Paylaş
*Deprem Dede’miz ve Müslüm Baba’mız yoğun bakımda. İki aile büyüğümüze de dualar ediyoruz. Dedemizi de babamızı da seviyoruz, çok seviyoruz…
*Tiyatro sezonu başladı ve elbette sıcak evlerimizi, mis gibi dizilerimizi ve birbirinden heyecanlı yarışmalarımızı bırakıp gidecek değiliz. Ancak TV yıldızlarının birçoğunun tiyatroda canlı canlı oynadıklarını ve yeniliklerle dolu tiyatrolar açıldığını duyuyoruz. Çıplak gözle ünlüleri görme zevkinin dayanılmaz mutluluğunu yaşamak isteyerek tiyatroya yolunuzu düşürebilirler diye endişeleniyoruz, korkuyoruz, uyarıyoruz.
* ‘Beni Affet’ dizisinin 5 dakikadan fazla izlenmesi halinde kalp, tansiyon ve damar hastalıkları olanlar açısından sakıncalar içerebileceğini halkımıza duyurmak istiyoruz. Diziyi herhangi bir yerinden izlemeye başladığımızda duyduğumuz diyaloglar şöyle olabiliyor; ‘Babam öldü, dedem intihar etti, fabrika kundaklanmış, bebeğini düşürebilirsin…’ TV’den öğrendiğimiz doğru nefes alıp verme teknikleriyle kriz ve travmaların üstesinden geliyoruz. Havayı burnumuzdan alıyoruz, ağzımızdan veriyoruz. Acaba eskiden nereden alıp nereden veriyorduk, artık hatırlamıyoruz.
*’Yalan Dünya’ dizi karakterleri bu sezonda farkını tüm diğer komedi dizileriyle açtıkça açıyor. Karakterler derinleştikçe espriler çok daha anlamlı, incelikli ve katmanlı tatlar veriyor. Dizi kesinlikle ‘Avrupa Yakası’nın gölgesinde kalmaktan kurtuluyor, rakip dizilerden sıyrılıyor ve müthiş oyunculuk kalitesiyle uzak diyarlara yelken açıyor.

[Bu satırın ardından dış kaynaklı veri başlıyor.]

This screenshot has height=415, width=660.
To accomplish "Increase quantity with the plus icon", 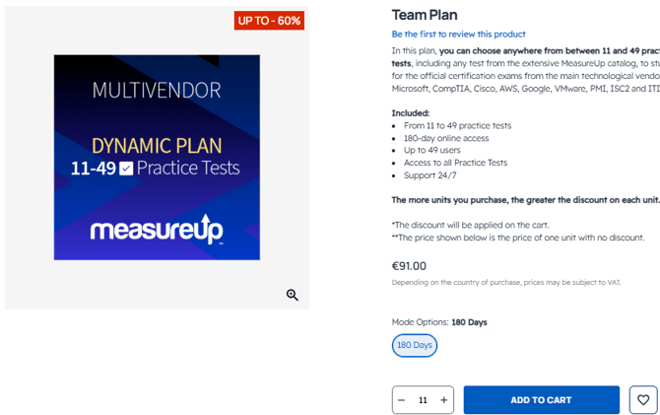I will click(444, 400).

*Afrika’nın beşiği Kenya’da kan, ter, gözyaşı, çamur, sis, pus, aslan, kaplan, yılan ve yalanlar eşliğinde mücadele ediliyor. Yarışmacılar ve yapımcıların tek istediği ve beklediği biraz reyting. Sevap niyetine izlenmesini rica ediyoruz. Çakma Survivor duygusu uyandırıyorsa bile unutmamalıyız ki ‘yarım elma gönül alma’ demiş atalarımız. ‘Trophy Türk’ün Acun’unun resmen Acun’u aratması ise yüreğimizi burkuyor. Allah’tan orijinal Acun’u haftanın her günü bir başka yaratıcı projeyle izleme şansı buluyoruz. Oturup kalkıp rabbimize şükrediyoruz…
* Yıldız Tilbe’nin programında adeta iki ayrı stüdyo varmış duygusu izleyicide hasret, ulaşılmazlık ve dokunulmazlık duyguları uyandırıyor. Üzülüyoruz da üzülüyoruz. Program sahibesi Yıldız, uzak bir koltukta tek başına oturuyor, ulaşamıyoruz… Arada kalkıp tek başına şarkısını söylüyor, tek başına kurtlarını döküyor, tek kişilik koltuğuna oturuyor yani tek başına takılıyor resmen. Konuklara soru sormuyor, sohbet etmiyor, mümkünse muhatap olmuyor duygusu uyandırıyor. Zavallı konuklar program sahibesinin gözünün içine bakıyorlar, bir umut bekliyorlar ama Yıldız’ın dikkatini kimse çekemiyor. Bir derdi var belli ama söylemiyor, sormaya korkuyoruz. Sanki iki ayrı stüdyodan birbirlerine canlı bağlanamıyorlar. Görüyoruz ama hasret basıyor yine de… Özlüyoruz Yıldız’ı!
* James Bond’un sahip olamadığı yetenek, beceri, donanım, kültür ve güce sahip olan Süleyman’ın elbette Muhteşem Süleyman olmadığına artık hiç şaşırmıyoruz. ‘Öyle bir Geçer Zaman ki’nin Süleyman’ı gelmiş geçmiş tüm Süleymanlara taş çıkartıyor. Memleketin en Süleyman’ı olarak tarihe geçiyor. Önümüzdeki sezonda diğer oyuncular kazaya kurban giderek, intihar ettirilerek, eceliyle hastalanarak, birbirini temizleyerek vb yollarla öldürülsün ve Süleyman başrole geçsin diye bekliyoruz. Adını Süleyman Koydum veya Süleyman’ın Yolu adıyla başımıza geçsin istiyoruz artık.
* Veda yayına veda ettiği için rahatlıyoruz. Neredeyse mükemmel bir iş olduğu için alerji yapıyor, farkındalık yaratıyor, çıtayı yükseltiyor ve benzerlerine kötü örnek oluyordu. Böylece bir başarılı yapımı daha başımızdan savıyoruz.
* ‘İki Dünya Arasında’ adlı diziden sonra öcülerden korkuyoruz, cinlerden kaçıyoruz, hurafeye tapıyoruz, üç buçuk atıyoruz. İsviçreli ve İngiliz bilim adamlarının asla çözemediği afakanlar basıyor; daralıyoruz, sıkılıyoruz, bunalıyoruz… ‘İmdat’ diye bağırıyoruz duyan olmuyor. ‘Yangın var yetişin’ diyesimiz geliyor ama tam o sırada ruhumuz bedenden ayrılıyor ve biz seyrediyoruz.